### INSTRUCTION
Copy out the lines of the material from its start up to and including the line containing "The width and", reproducing them character for character.

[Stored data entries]
######
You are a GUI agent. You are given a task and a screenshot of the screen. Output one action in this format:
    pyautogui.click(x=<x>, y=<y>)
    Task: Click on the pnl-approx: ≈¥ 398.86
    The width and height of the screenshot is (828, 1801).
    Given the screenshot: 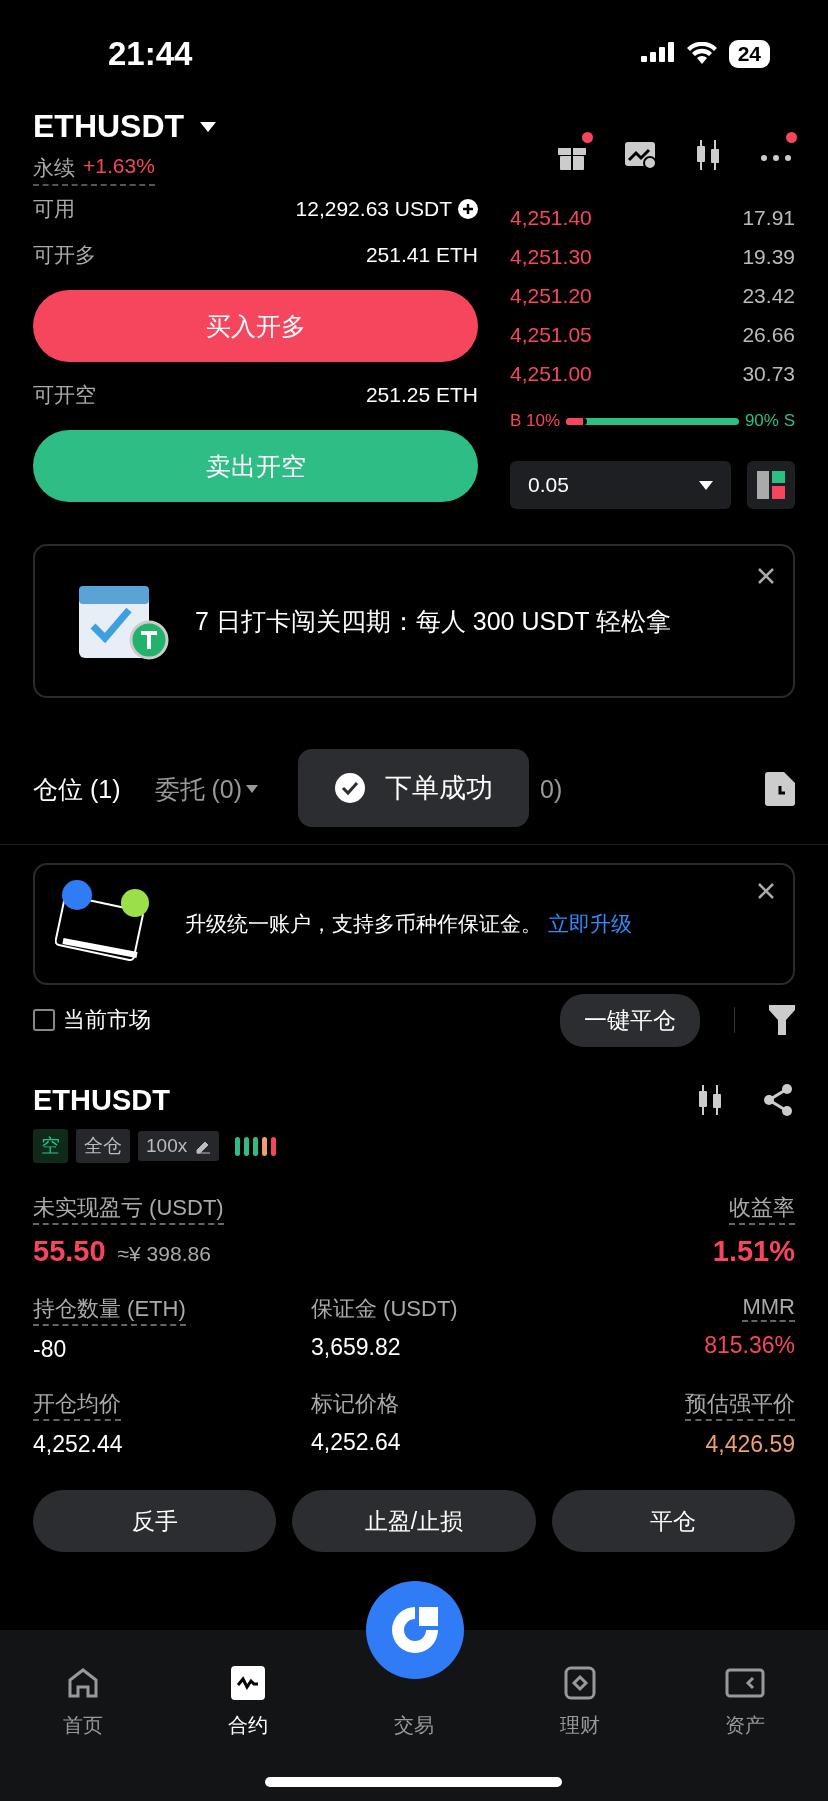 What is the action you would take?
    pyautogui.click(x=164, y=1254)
######
### REPLY TO THE TASK
You are a GUI agent. You are given a task and a screenshot of the screen. Output one action in this format:
    pyautogui.click(x=<x>, y=<y>)
    Task: Click on the pnl-approx: ≈¥ 398.86
    The width and height of the screenshot is (828, 1801).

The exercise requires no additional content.